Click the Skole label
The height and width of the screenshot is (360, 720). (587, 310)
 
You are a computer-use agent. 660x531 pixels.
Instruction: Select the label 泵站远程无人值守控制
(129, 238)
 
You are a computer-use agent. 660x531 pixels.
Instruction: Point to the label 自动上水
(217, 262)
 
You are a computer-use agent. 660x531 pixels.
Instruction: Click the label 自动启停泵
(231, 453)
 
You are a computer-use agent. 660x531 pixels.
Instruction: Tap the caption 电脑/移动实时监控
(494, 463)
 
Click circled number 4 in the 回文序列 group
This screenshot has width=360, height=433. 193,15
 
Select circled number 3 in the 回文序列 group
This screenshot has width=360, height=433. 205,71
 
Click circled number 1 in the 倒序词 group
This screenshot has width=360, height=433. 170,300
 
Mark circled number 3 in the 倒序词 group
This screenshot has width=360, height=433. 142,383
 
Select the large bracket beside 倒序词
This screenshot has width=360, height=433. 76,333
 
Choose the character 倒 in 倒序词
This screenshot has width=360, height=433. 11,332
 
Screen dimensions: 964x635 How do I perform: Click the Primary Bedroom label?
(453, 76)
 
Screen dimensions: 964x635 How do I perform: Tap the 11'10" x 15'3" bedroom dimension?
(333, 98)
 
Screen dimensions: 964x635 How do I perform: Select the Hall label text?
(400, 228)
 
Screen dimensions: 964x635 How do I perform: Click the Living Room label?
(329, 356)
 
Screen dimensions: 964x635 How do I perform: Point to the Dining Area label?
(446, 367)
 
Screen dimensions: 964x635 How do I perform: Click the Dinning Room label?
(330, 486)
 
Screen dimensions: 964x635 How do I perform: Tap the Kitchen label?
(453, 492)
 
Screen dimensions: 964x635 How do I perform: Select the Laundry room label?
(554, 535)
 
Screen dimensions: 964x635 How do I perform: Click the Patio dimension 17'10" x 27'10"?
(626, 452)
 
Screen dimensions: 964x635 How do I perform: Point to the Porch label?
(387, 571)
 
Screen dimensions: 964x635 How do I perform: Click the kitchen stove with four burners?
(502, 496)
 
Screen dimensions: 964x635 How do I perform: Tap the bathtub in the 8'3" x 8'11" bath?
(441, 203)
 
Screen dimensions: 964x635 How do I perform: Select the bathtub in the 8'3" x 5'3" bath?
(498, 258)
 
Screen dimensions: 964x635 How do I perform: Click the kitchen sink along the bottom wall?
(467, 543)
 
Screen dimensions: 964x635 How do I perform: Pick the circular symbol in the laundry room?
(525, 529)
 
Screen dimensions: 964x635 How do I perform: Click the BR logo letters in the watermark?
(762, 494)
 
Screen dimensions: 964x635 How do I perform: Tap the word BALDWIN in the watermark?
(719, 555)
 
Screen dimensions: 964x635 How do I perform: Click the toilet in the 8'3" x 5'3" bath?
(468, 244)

§ **EXERCISE OBJECTIVE**: Print all of the lines above verbatim, from first to last, without altering anything.

§ **ANSWER TO THIS EXERCISE**:
Click the Skole label
The height and width of the screenshot is (360, 720). (587, 310)
 
You are a computer-use agent. 660x531 pixels.
Instruction: Select the label 泵站远程无人值守控制
(129, 238)
 
You are a computer-use agent. 660x531 pixels.
Instruction: Point to the label 自动上水
(217, 262)
 
You are a computer-use agent. 660x531 pixels.
Instruction: Click the label 自动启停泵
(231, 453)
 
You are a computer-use agent. 660x531 pixels.
Instruction: Tap the caption 电脑/移动实时监控
(494, 463)
 
Click circled number 4 in the 回文序列 group
This screenshot has width=360, height=433. 193,15
 
Select circled number 3 in the 回文序列 group
This screenshot has width=360, height=433. 205,71
 
Click circled number 1 in the 倒序词 group
This screenshot has width=360, height=433. 170,300
 
Mark circled number 3 in the 倒序词 group
This screenshot has width=360, height=433. 142,383
 
Select the large bracket beside 倒序词
This screenshot has width=360, height=433. 76,333
 
Choose the character 倒 in 倒序词
This screenshot has width=360, height=433. 11,332
 
Screen dimensions: 964x635 How do I perform: Click the Primary Bedroom label?
(453, 76)
 
Screen dimensions: 964x635 How do I perform: Tap the 11'10" x 15'3" bedroom dimension?
(333, 98)
 
Screen dimensions: 964x635 How do I perform: Select the Hall label text?
(400, 228)
 
Screen dimensions: 964x635 How do I perform: Click the Living Room label?
(329, 356)
 
Screen dimensions: 964x635 How do I perform: Point to the Dining Area label?
(446, 367)
 
Screen dimensions: 964x635 How do I perform: Click the Dinning Room label?
(330, 486)
 
Screen dimensions: 964x635 How do I perform: Tap the Kitchen label?
(453, 492)
 
Screen dimensions: 964x635 How do I perform: Select the Laundry room label?
(554, 535)
 
Screen dimensions: 964x635 How do I perform: Click the Patio dimension 17'10" x 27'10"?
(626, 452)
 
Screen dimensions: 964x635 How do I perform: Point to the Porch label?
(387, 571)
 
Screen dimensions: 964x635 How do I perform: Click the kitchen stove with four burners?
(502, 496)
 
Screen dimensions: 964x635 How do I perform: Tap the bathtub in the 8'3" x 8'11" bath?
(441, 203)
 
Screen dimensions: 964x635 How do I perform: Select the bathtub in the 8'3" x 5'3" bath?
(498, 258)
 
Screen dimensions: 964x635 How do I perform: Click the kitchen sink along the bottom wall?
(467, 543)
 
Screen dimensions: 964x635 How do I perform: Pick the circular symbol in the laundry room?
(525, 529)
 
Screen dimensions: 964x635 How do I perform: Click the BR logo letters in the watermark?
(762, 494)
 
Screen dimensions: 964x635 How do I perform: Tap the word BALDWIN in the watermark?
(719, 555)
 
Screen dimensions: 964x635 How do I perform: Click the toilet in the 8'3" x 5'3" bath?
(468, 244)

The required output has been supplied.